…Я буду вежливой и спокойной…
…Я сделаю вид, что ничего не было…
Она поцеловала в щёку отца, распахнула веер и принялась обмахиваться, чтобы хоть как-то скрыть своё волнение.
— Синьорина Миранди, — Форстер учтиво её поприветствовал, церемонно поцеловал руку, затянутую в изящную кружевную перчатку, и добавил тихо, так чтобы синьор Миранди точно не услышал, — как жаль… что нет повода предложить вам снова свой платок.
Габриэль вспыхнула.
…Этот наглец никак не уймётся? Да как же можно быть таким невоспитанным! Зачем всё время намекать девушке на её нечаянный конфуз?
— «Как жаль», что дела так надолго задерживают вас на юге, мессир Форстер. Вы северянин, и, наверное, жутко страдаете от нашей жары. На вашем месте я бы просто мечтала о том, чтобы поскорее отсюда… уехать, — произнесла Габриэль с притворным сочувствием, проигнорировав напоминание о её вчерашнем фиаско.

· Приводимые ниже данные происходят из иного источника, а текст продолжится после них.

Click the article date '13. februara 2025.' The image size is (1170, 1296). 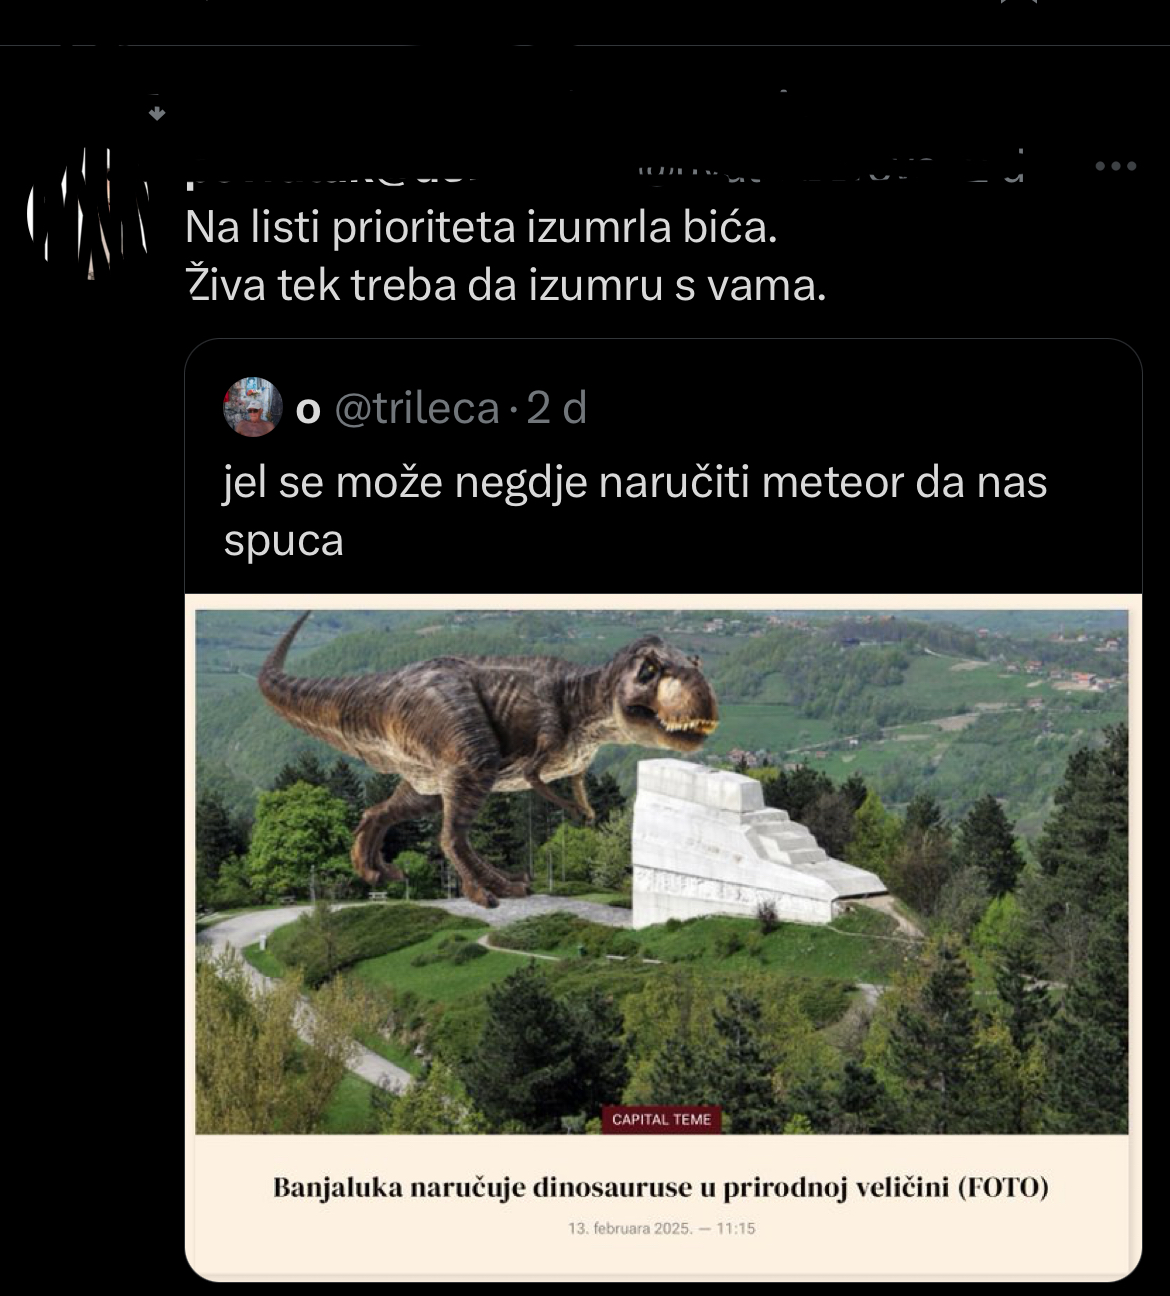630,1228
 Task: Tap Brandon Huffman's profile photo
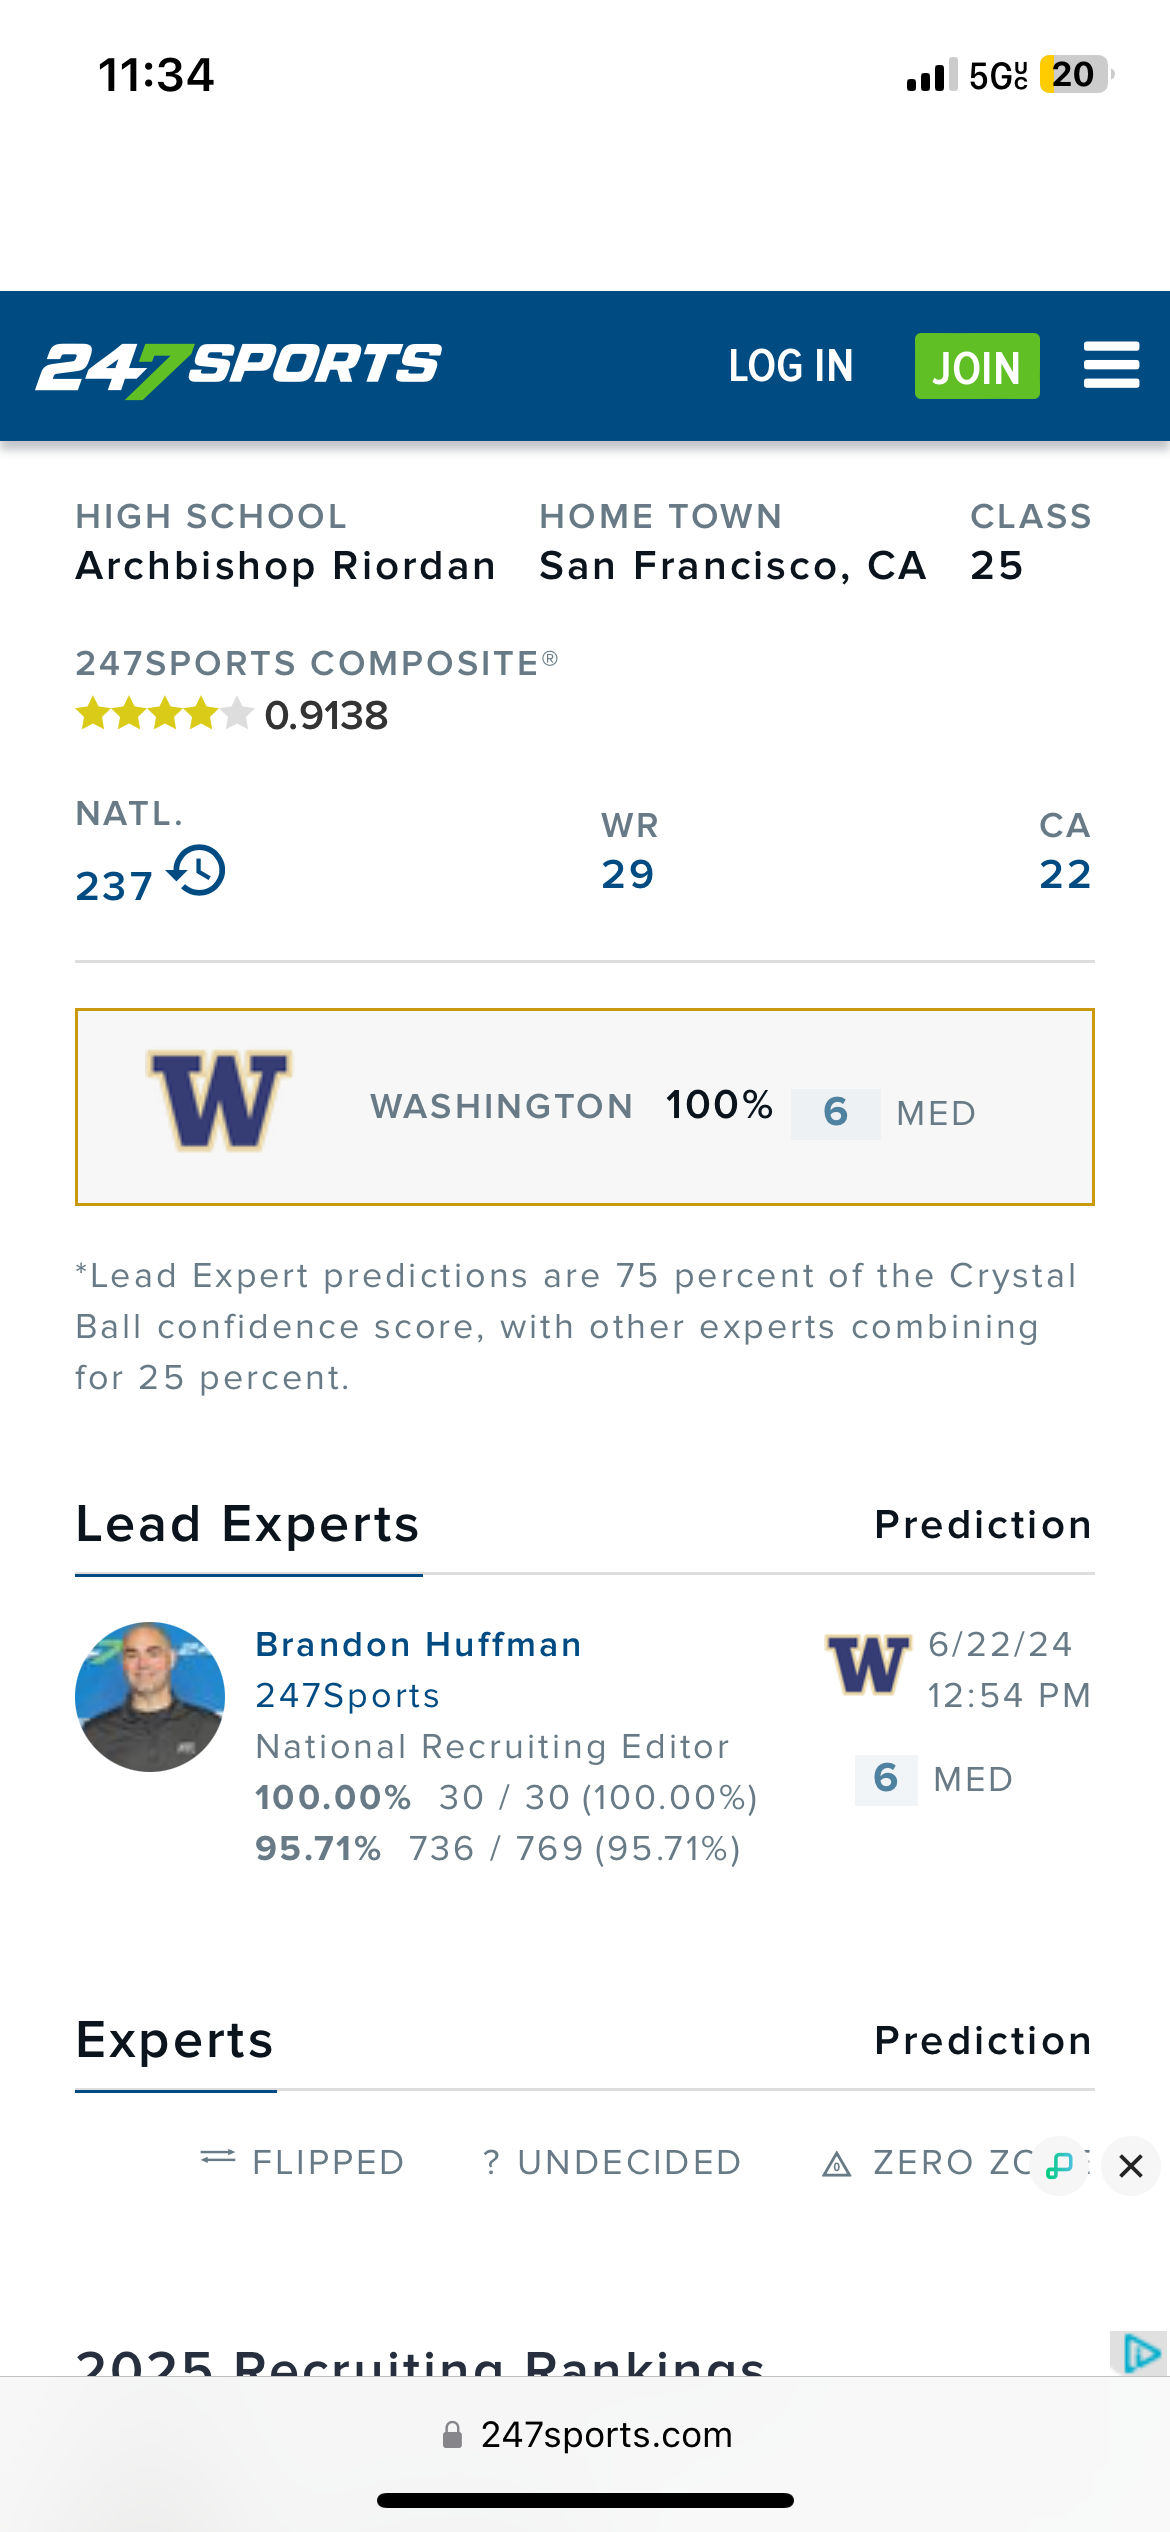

Она едва удержалась, чтобы не сказать «поскорее отсюда убраться», но вовремя остановилась и спросила с ледяной вежливостью:
— Так, как скоро вы уезжаете?
— Не раньше, чем осмотрю ваш прекрасный сад, синьорина Миранди, — улыбнулся Форстер, сделав вид, что не заметил сарказма, — у нас в горах розы не растут, знаете ли. Только шиповник. А мне хотелось бы увезти с собой какое-нибудь тёплое воспоминание о нашей встрече… помимо вчерашнего чудесного вальса, — он повернулся к синьору Миранди и добавил, — ваша дочь прекрасно танцует, Витторио. Мне понадобилось немало усилий, чтобы выкроить местечко в её расписании танцев.
— Вашей изобретательности можно только удивляться, мессир, — тихо ответила Габриэль.
…Он уже называет отца по имени! Немыслимо!
— Да, Александр! — воскликнул синьор Миранди. — Это у неё от матери. Моя Джулия прекрасно танцевала. Я впервые увидел её именно на балу, и сразу же влюбился! Представьте, что мне понадобилось целых два года, чтобы добиться её согласия.
— Но вы оказались упорным, Витторио? — с усмешкой спросил Форстер, глядя при этом на Габриэль.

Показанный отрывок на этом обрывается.